Сперва Эванджелина решила навестить свою прежнюю комнату. Огляделась. Присела на кровать. Клетчатые фисташковые покрывала были аккуратно заправлены под матрац, жалюзи открыты наполовину, а книги и школьные тетради, как прежде, ровными стопочками сложены на широком подоконнике. «Странно, – подумала девушка, – почему никто так и не повесил на место книжную полку, что сорвалась с креплений столько лет тому назад? Да и интерьер комнаты почти не изменился: исписанный и исцарапанный стол, со следами лака и чернил. Платяной деревянный шкаф, два табурета и комод стоят на потёртом светлом паркете с бесчисленными щелями, в которых так удобно могут жить многоножки и, возможно, даже маленькие мышата». Лишь одна деталь показалась Эве немного странной – на её прежней кроватке теперь сидел улыбающийся толстолапый плюшевый кот. «Да, это определённо больше не моя комната», – решила девушка и уверенно направилась в столовую. Там она встретила Габриэлу – воспитателя, которая следила за юными учениками школы, заменяя родителей в их отсутствие. Эванджелина сперва не узнала свою наставницу. Спустя мгновение расчувствовалась, да так сильно и эмоционально, что едва не бросилась ей в объятья, но сдержалась. И взяв сухую морщинистую ладонь в свои сильные руки, энергично затрясла. Габриэла поначалу тоже немного опешила, но быстро пришла в себя и ласково закивала в ответ на приветствие. «Господи, как же сильно она постарела!» – подумала Эванджелина и, стараясь не выдать своих мыслей вслух, спросила: «Как поживаешь, Габриэла? Господи, сколько лет мы не виделись с тобой? Кажется, прошла целая вечность!»

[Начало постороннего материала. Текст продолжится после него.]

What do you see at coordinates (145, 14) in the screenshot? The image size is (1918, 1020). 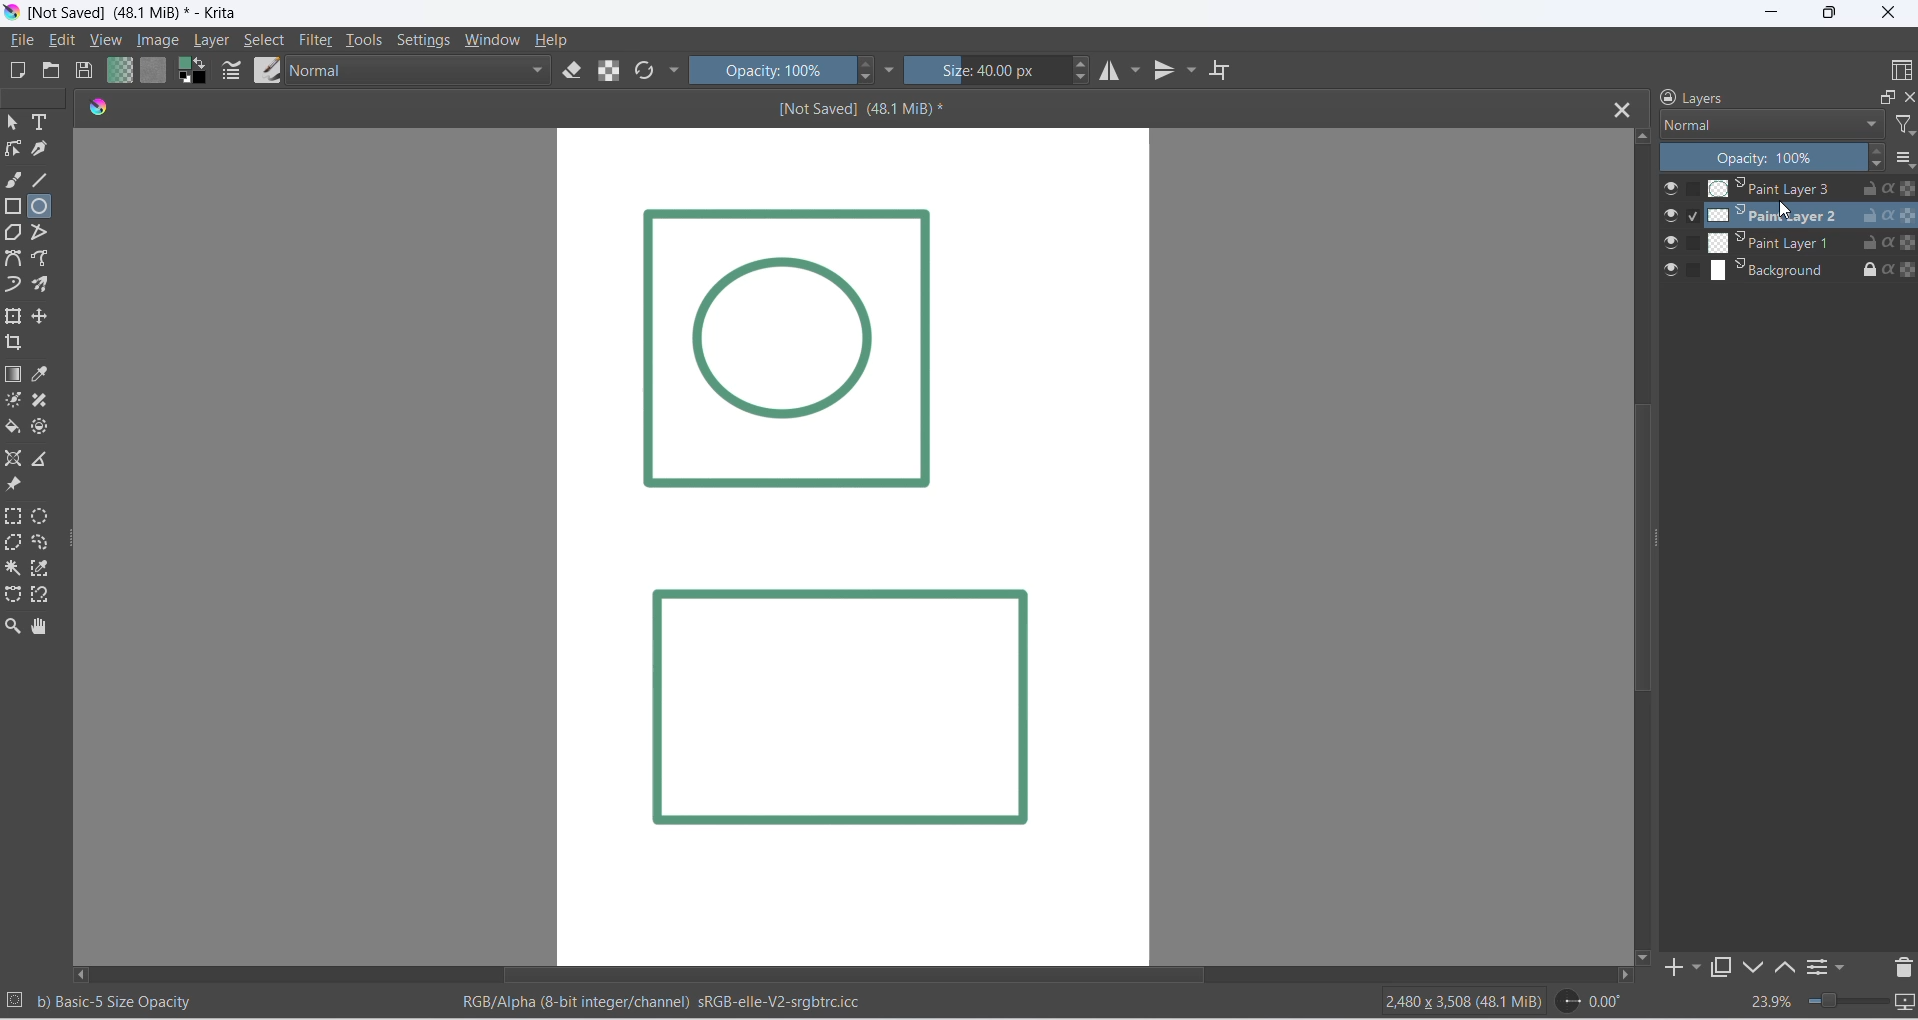 I see `[Not Saved] (48.1 Mib)* - Krita` at bounding box center [145, 14].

– Эванджелина, красавица моя! Как же я рада тебе, – не задумываясь ответила Габриэла, чувствуя минутное замешательство своей воспитанницы. Она и вправду заметно постарела, ссутулилась и располнела, но глаза остались как прежде светлыми, добрыми, ласковыми, с улыбчивыми морщинками лучиками в уголках глаз. В одном женщина осталась верна себе: всегда стриглась по-мальчишески коротко, красила волосы в белый цвет, несмотря на то, что они не слушались и всегда отливали медной рыжиной. Восемь лет! Господи! Они не виделись восемь долгих лет. Эва вдруг осознала, как соскучилась по этой строгой и бесконечно доброй женщине. Невысокого роста, хрупкая, смуглая, улыбчивая, она всегда была рядом, когда не стало матери и когда внезапно ушёл отец. Эва вспомнила, сколько ласки и любви каждый день им дарила Габриэла Мария Диас де Алмейду. Эва внезапно увидела день экзамена при переводе из средней балетной школы в училище, когда наставница, вывернув рукав своей белой накрахмаленной выходной блузки, вытирала размазанный от волнения макияж сестры. В тот самый день взволнованная Габриэла, не сдерживая эмоций, плакала от счастья, зная, что обе девочки продолжат обучение и их не разлучат. Она любила их словно своих родных дочерей. Ругала, прощала, жалела, ждала…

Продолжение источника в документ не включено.